Herzog’s will is so powerful because no one has imposed it on him. His choice to make a journey is based on nothing, no logic connects the possible cure of his friend with walking, but that does not lower his determination. Perhaps what he finds attractive in pilgrims is the strength of their personal faith, which is deeper than the religion they belong to. Their sacrifice is, in part, having started to walk, having left all behind.

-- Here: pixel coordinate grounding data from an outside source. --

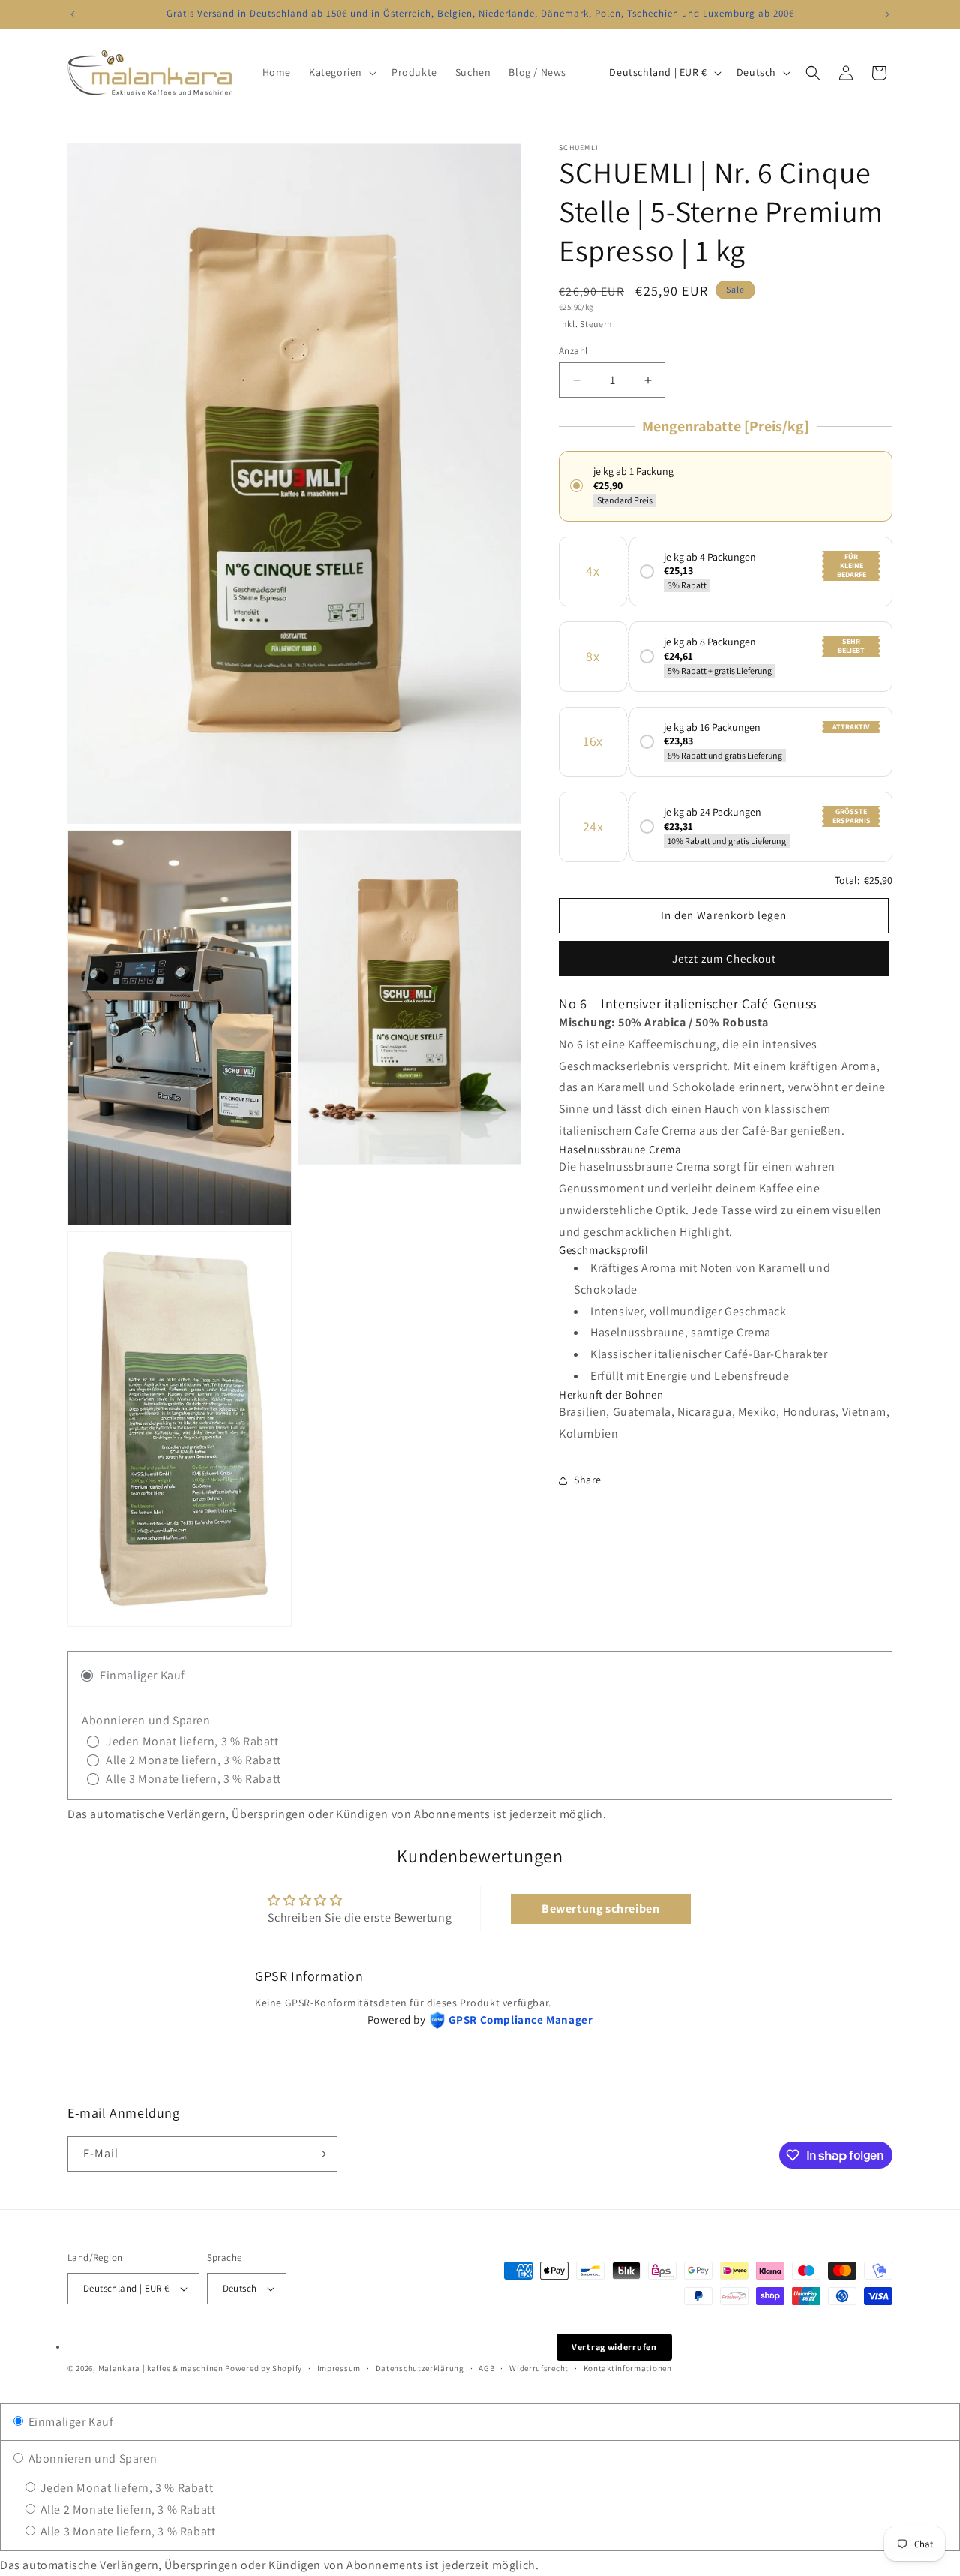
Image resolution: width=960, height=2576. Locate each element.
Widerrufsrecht (538, 2368)
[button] (341, 72)
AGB (486, 2368)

In this paper, we have argued that, in order to capture this internal religious feeling, he chooses to film its physical expression, gesture. Pilgrimage and Wheel of Time are documentaries about faith. But beyond that, and unlike other similar films by the same director, they are documentaries about the physical expression of faith. While the healer in Bells from the Deep (1993) or the preachers in both God’s Angry Man (1981) and Huie’s Sermon (1981) use mainly rhetoric abilities and abstract concepts to address spirituality, thus being filmed by Herzog with what can be perceived as distance or even irony, believers shown in Pilgrimage and Wheel of Time do only express themselves through their bodies and are therefore treated with respect and admiration, as if we were witnessing a real primary faith in opposition to an artificial one. Chare and Watkins observe: “gestures, as utterances, are not always the product of conscious intent. Some gesticulations emerge unbidden, indexing the agency of the unconscious in bodily communication” (2). Even being part of cultural conventions and shared with thousands of others, the gestures displayed in both films are shown intimate, as if the faithful bowing down were not doing it out of a ritual but naturally, out of feeling. Just after showing us the crowd trying to reach 100,000 prostrations in Wheel of Time, the camera stops at a child. He is alone in the frame, separated from the adults’ group, and he cannot see the camera behind him. Suddenly the child bows down a little and then repeats the action until he starts to do full prostrations. We witness the birth of gesture.
Werner Herzog documents faith with the fascination of a child, looking not at the forest but at every tree—every face, every hand—transcending cultural barriers and religious prejudices. In treating with such devotion each believer’s image, he is not only showing us how gestures enable sacredness but also filming gestures of faith themselves as something sacred.